I thought I had it but I guess not.

The two disjoint collections must partition the set of 32 numbers. That is, the two disjoint collections must each add up to 60.

Let Si = <Sum k=1 to k=i> a_k

by the pigeonhole principle,two of the Si's must be congruent mod30.
For some i and j with 1<= i<j <=32

we have a_k+1 + a_k+2 + ... + a_j is a multiple of 30.

Therefore it'sums to 30,60 or 90. If it sums to 90, then taking the complement we get a subset which sums to 30. We conclude that a sum of 30 or 60 is attainable.

Given a set of n+2 integers that sums to 4n, and none of the integers exceeds 2n, then we can always find two disjoint sets each of which sums to 2n.

Sol'n : I will proceed using mathematical induction.

The statement is obviously true for n=1 and can be shown to be true for n=2.

Moreover, for n=k=2 the result below can be shown to be true.

That is, for n=k, given any set of k+2 integers that sums to 4k+3, we can always find a subset that sums to 2k+1; given any set of k+2 integers that sums to 4k+2, we can always find a subset that sums to 2k; given any set of k+2 integers that sums to 4k+1, we can always find a subset that sums to 2k-1.

We need to prove that given a set of (K+1) + 2 integers that sums to 4(k+1), and none of the integers exceeds 2(k+1), then we can always find two disjoint sets each of which sums to 2(k+1)

proof: If one of the integers is 2(k+1), then we're done. Additionally, if one of the integers is 2(k+1) - 1, then we're done since
2(k+1) - 1 + 2(k+2) = 4k+5 > 4k + 4

Therefore we can assume that all of the integers is less than or equal to 2*k.

Since 4(k+1)/(k+1+2) < 4 for all values of k, then one of the (k+1) + 2 integers must be 1, 2 or 3.

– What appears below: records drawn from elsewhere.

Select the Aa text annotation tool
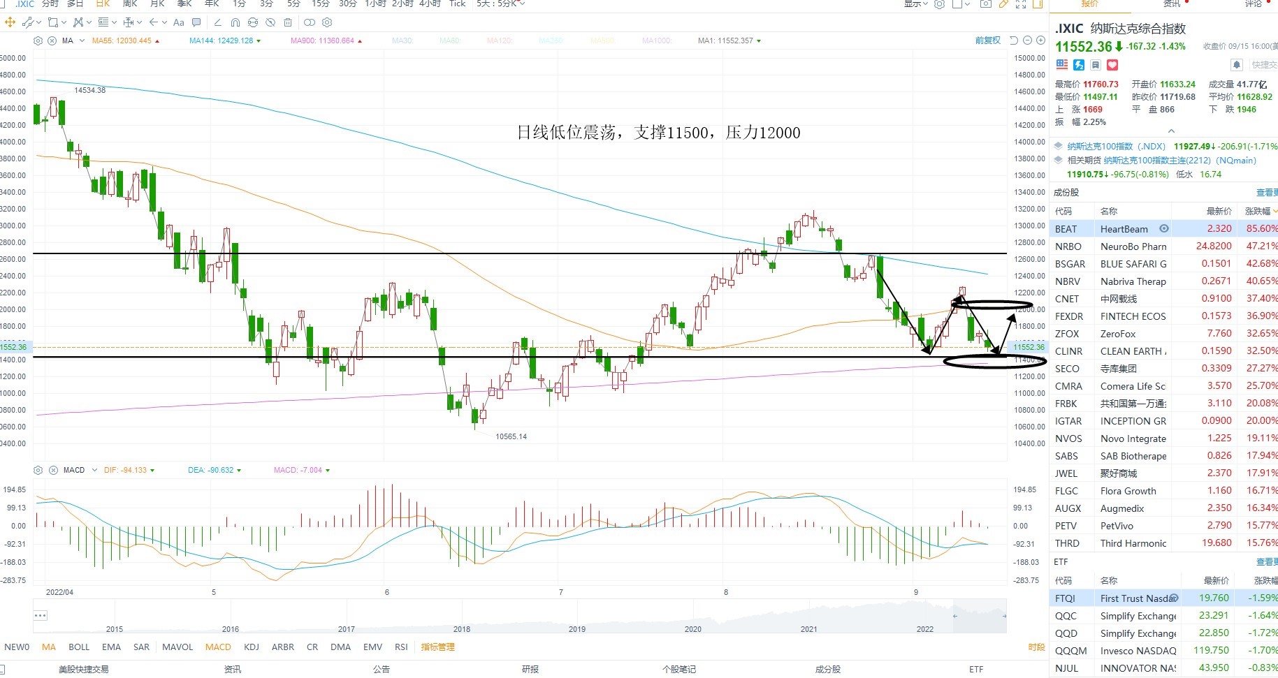point(179,22)
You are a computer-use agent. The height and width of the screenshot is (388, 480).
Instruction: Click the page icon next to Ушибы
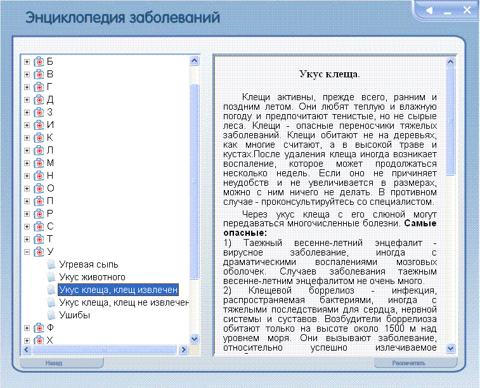pos(51,315)
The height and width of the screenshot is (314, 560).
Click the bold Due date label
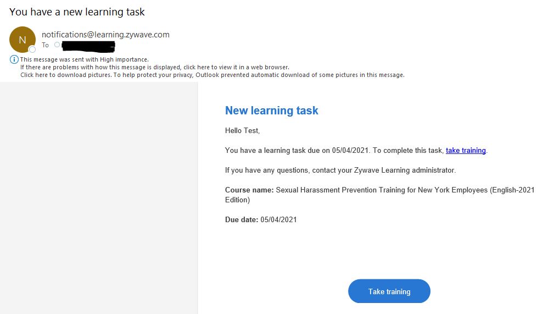point(242,219)
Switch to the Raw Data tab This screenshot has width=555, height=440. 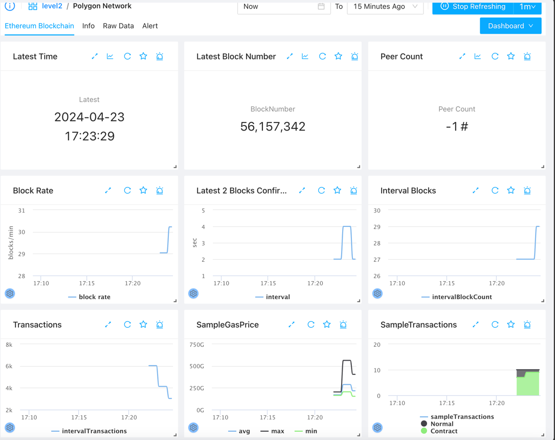click(118, 26)
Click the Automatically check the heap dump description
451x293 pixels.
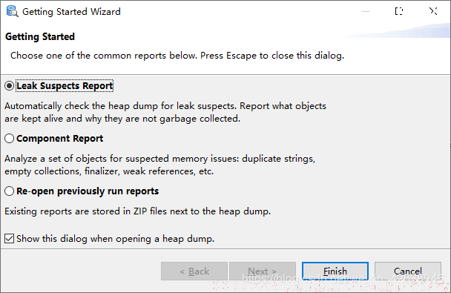(165, 112)
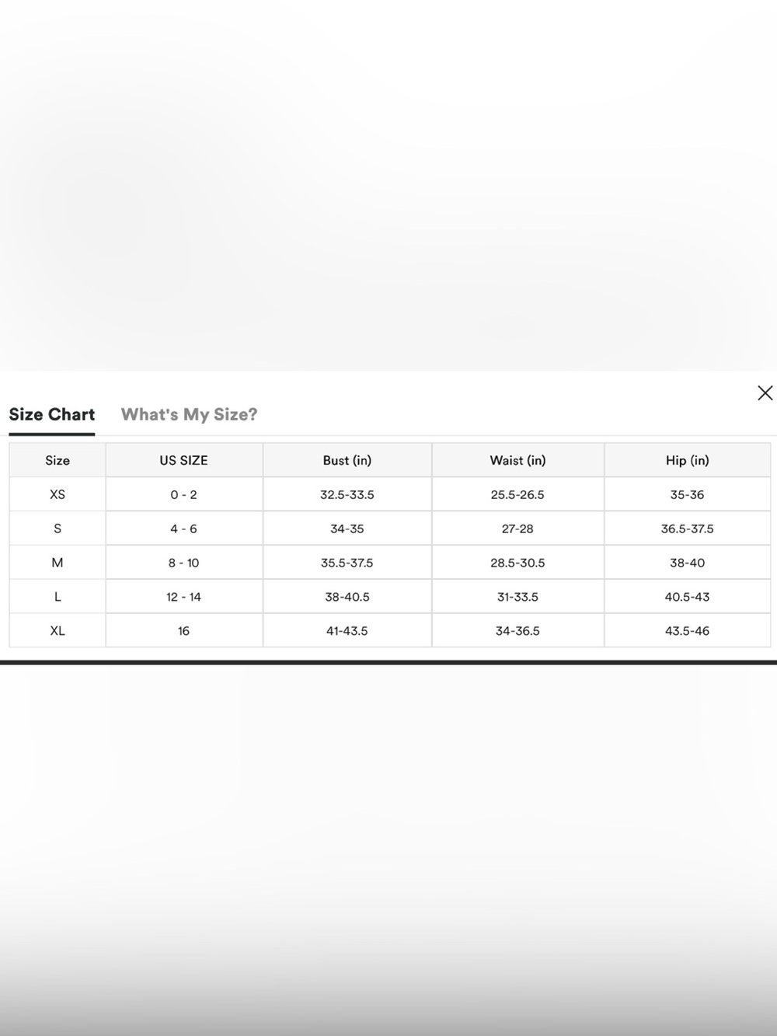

If it is 1, then of the remaining K+2 integers that are less than or equal to 2k, there is a subset that sums to 2k+1

If it is a 2, then of the remaining k+2 integers that are less than or equal to 2k, there is a subset that sums to 2k.

If it is a 3, then of the remaining k+2 integers that are less than or equal to 2k, there is a subset that sums to 2k-1.

We can check that 1 + 2k+1 = 2k+2, 2 + 2k= 2k+2 and 3+2k-1 = 2k+2

completing the induction.

Here is the problem.

If the above is true for general k, then the problem is solved.

I can't prove this in general.

I'm optimistic that a proof by mathematical induction might work.

The 60/60 problem is quite interesting, but I don't know whether there's a short proof. I've more or less proved it by contradiction: obviously 60 can't be used, 59 can't be used (because at least one 1 is then required), 58 can't be used (because at least a 2 or two 1s are then required), 57 can't be used, etc., down to 4. Then 3, 2, 1 are obvious. Messy.

I'd say that a better argument may be to look for the largest integer.

2*14 + 3 + 29 = 60.

Thus the induction can't possibly work.

Order the numbers from least to greatest.

a1<=a2<=a3<=...<=a32

Place a32 in set A and a31 in set B. If they are equal, then place a30 in set A. Otherwise if a32 and a31 are unequal, then we place a30 in set B and we continue adding elements to set B until the sum of the elements is greater than or equal to set A. Once this occurs, we continue adding elements to set A and the process is continued.

First we need to show that if the sum of the elements of A is S, then the sum of the elements from set B cannot jump from something less than S to something greater than 60 for 30 <= S <= 57

since (61 + S)/(61 - S) + 120 - (61 + S) < 32

This shows that the sum of the elements in either set must eventually reach 57. We can eliminate 58-62 since this would imply that the sum of the 32 numbers is at least
4*32 > 120, a contradiction. Therefore we can conclude that the game will terminate with the score 59-61 or 60-60.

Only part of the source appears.